Required work ::
1. In the exhibition text on the color of water, why did Schorr begin collecting, sending, and exchanging twilight colors with loved ones? Answer in one to three sentences.
2. Decide whether each statement below agrees with the exhibition text on the color of water. Answer yes or no for each, and quote the deciding words of the text exactly.
(a) Abraham Werner's nomenclature organized color around minerals.
(b) The exhibition opens on a Saturday.
(c) At the gallery, the twilight work is presented as a mosaic.
3. Carry the exhibition text on the color of water forward, starting after its last sentence.

Document section ::

◆ ◆ ◆ ◆ ◆ ◆ ◆

Opening on Friday 25.2. 5pm
The Color of Water is an investigation of one of our life sustaining elements: water. What is the color of water? The answer is part science and part emotion; yet the answer is elusive and shifting. Through the dual processes of examining gradations of color and gradations of emotion, Schorr follows the ephemeral refractions of light and mood in water.
At dusk and dawn, colors fluctuate into metallic, iridescent hues. Along the coast, the angle of illumination shifts. Colors stimulate mood; water becomes reflection. In 1814, Abraham Werner published a nomenclature organizing color around minerals to make a “standard.” extending these charts to metallics, Sarah Schorr opens the grid to the infinite task of charting the ephemeral emotion in color. The question becomes: how does the heart tint the lens and complicate the standard?
The exhibition opens up with you are not broken: quilt of twilights a collection of colors. Schorr started collecting, sending, and exchanging twilight colors with loved ones at the beginning of the pandemic in order to linger on daily beauty. The work is seen at the gallery as a mosaic that takes the viewer to twilight.

◆ ◆ ◆ ◆ ◆ ◆ ◆

[Records from a data collection]
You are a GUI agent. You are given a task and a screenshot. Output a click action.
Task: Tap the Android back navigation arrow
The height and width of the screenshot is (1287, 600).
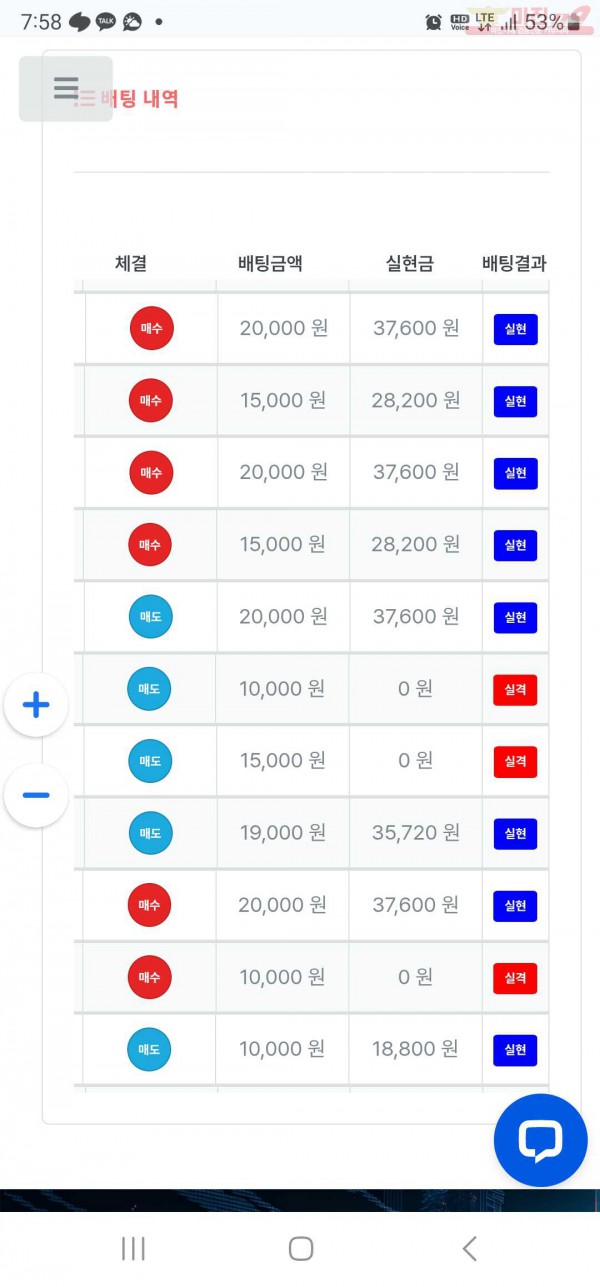(469, 1247)
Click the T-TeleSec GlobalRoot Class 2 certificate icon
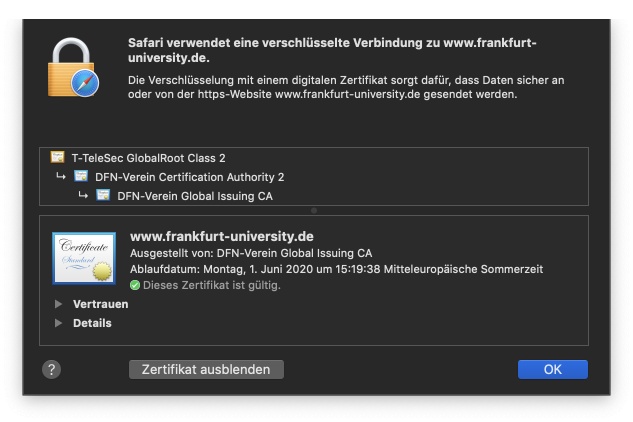 pos(57,157)
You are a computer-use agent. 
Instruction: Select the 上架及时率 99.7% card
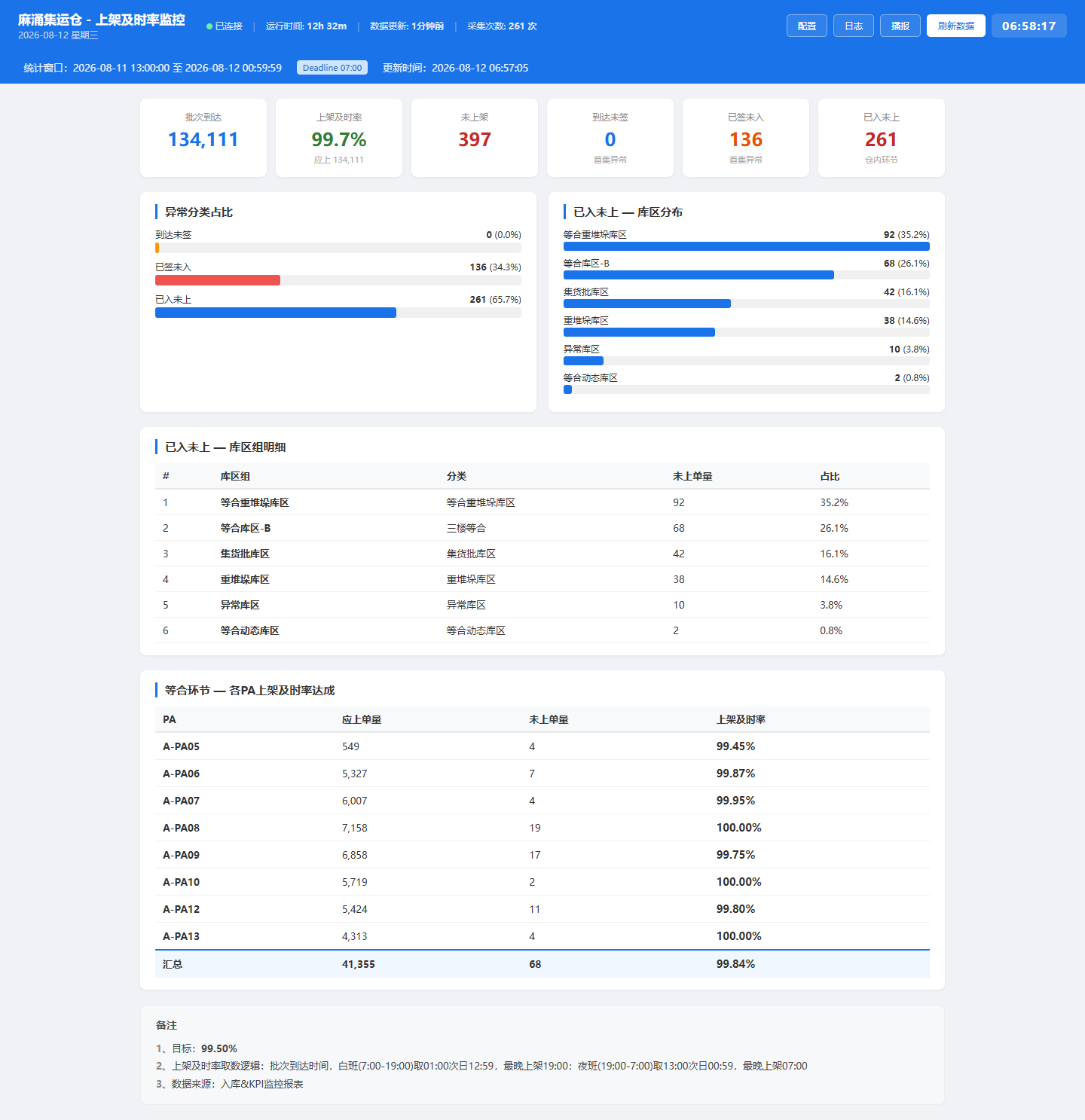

◆ ◆ ◆ ◆ ◆ ◆ ◆

Solved problems ::
1. Schorr began collecting, sending, and exchanging twilight colors with loved ones at the start of the pandemic in order to linger on daily beauty.

2.
(a) Yes: "In 1814, Abraham Werner published a nomenclature organizing color around minerals to make a “standard.”"
(b) No: "Opening on Friday 25.2. 5pm"
(c) Yes: "The work is seen at the gallery as a mosaic that takes the viewer to twilight."

3.
In this exhibition we will see the Algorithmic sea, an interactive art work where visitors can participate. The work evolves during the exhibition and creates a communal vision of the color of the sea. The color of Water publication is also part of the exhibition. It is an investigation of the colors of water. Is it opaque, transparent or translucent? Entering water can delineate both a physical passage and a metaphysical pathway. Silver to black to emerald green: water is often not blue. Sometimes the sea is a rolling red from deep sea algae. Assisted by the waterscape, these transitions open us to different reflective experiences, sparking introspection about attention, physicality, and mobility in our media-saturated landscape.
Through photographing paint drying (yes, literally, paint drying), I invite the eye into the impermanence of the materials. recording the pigment of paint curling within the water, I depict liquid as it bleeds into the fiber of paper. These drops of paint are transforming; this color impermanence echoes how photographic instruments of photographic capture are always evolving.